Text under study:
ABOUT 20 years ago in Paris, I was mooching around the bookshop Shakespeare & Co with my future wife when the elderly proprietor happened by and, overhearing the conversation, said: “You’re Irish?” A wispy American with wild hair and charming manner, he made being Irish sound like a talent. Then, even more flatteringly, he invited us upstairs for tea. Whereupon we found ourselves in a strange but not unpleasant gathering of guests who had been similarly elevated from the chaotic shop floor to the slightly less chaotic family apartment.
They came from all over the world, although the one I remember best was a middle-aged US poet who had just befriended a much younger woman and was speaking to her avidly and in lyrical manner, while clearly intent on involving her in a non-poetic couplet situation, as soon as possible.
The other thing I recall is that, when he heard we lived in Dublin, our host asked if I knew Ulick O’Connor – or “Oolick O’Connor” as he pronounced it. There was even a picture of Oolick on the wall. I think he was up there with Joyce and Hemingway, in the pantheon of literary greats.

Task description:
Answer these questions about the passage on Shakespeare & Co:
1. In which city is the bookshop located?
2. What did the proprietor invite the visitors upstairs for?
3. Whose picture hung on the wall of the family apartment?

Source data
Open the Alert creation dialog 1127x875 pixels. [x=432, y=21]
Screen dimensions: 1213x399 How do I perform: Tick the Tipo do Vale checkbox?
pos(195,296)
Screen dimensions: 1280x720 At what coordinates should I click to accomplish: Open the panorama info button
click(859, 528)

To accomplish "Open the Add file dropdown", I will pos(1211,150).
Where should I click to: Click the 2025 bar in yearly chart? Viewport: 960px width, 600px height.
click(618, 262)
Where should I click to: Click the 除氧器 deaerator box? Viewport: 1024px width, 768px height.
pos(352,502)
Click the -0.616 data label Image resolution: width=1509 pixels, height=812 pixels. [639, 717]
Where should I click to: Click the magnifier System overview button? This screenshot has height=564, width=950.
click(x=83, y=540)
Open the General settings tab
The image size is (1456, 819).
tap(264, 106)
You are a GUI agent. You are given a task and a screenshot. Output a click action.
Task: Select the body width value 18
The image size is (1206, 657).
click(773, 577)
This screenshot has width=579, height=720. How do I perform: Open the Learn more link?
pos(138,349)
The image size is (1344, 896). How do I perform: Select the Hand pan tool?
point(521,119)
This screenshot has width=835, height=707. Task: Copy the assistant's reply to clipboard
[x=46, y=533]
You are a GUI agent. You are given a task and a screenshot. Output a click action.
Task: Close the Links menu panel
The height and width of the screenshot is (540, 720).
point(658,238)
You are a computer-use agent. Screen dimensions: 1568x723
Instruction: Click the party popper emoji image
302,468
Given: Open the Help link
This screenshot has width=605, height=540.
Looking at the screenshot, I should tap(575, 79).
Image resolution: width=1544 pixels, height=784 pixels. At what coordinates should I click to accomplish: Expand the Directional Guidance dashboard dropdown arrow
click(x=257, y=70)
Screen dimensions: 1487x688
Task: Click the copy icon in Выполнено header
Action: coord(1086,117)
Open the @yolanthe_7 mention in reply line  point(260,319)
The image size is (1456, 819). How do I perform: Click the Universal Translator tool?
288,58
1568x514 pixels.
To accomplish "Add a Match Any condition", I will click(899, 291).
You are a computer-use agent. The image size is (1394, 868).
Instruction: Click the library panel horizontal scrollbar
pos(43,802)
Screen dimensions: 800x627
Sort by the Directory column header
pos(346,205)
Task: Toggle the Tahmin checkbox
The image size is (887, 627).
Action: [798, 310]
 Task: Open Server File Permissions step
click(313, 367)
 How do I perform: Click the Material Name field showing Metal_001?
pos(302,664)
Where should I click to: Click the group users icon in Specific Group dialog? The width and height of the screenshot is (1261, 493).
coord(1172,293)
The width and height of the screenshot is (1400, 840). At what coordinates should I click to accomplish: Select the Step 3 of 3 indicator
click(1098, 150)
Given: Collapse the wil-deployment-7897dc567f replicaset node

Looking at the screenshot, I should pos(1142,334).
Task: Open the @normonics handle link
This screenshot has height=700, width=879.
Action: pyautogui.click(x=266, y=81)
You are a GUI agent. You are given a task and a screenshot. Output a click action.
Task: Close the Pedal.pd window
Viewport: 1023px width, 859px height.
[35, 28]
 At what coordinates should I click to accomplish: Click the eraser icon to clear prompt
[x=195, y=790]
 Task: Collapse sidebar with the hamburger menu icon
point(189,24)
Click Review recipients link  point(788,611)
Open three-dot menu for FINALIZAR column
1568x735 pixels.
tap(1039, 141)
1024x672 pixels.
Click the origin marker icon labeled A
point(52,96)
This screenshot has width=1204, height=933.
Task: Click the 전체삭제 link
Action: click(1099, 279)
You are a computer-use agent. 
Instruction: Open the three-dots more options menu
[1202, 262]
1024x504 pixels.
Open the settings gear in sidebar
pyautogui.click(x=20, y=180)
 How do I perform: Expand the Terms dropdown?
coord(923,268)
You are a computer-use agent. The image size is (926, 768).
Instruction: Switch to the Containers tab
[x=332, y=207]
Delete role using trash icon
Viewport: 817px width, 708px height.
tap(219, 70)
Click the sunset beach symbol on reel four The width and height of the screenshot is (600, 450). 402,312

Response area:
1. Paris
2. Tea
3. Ulick O'Connor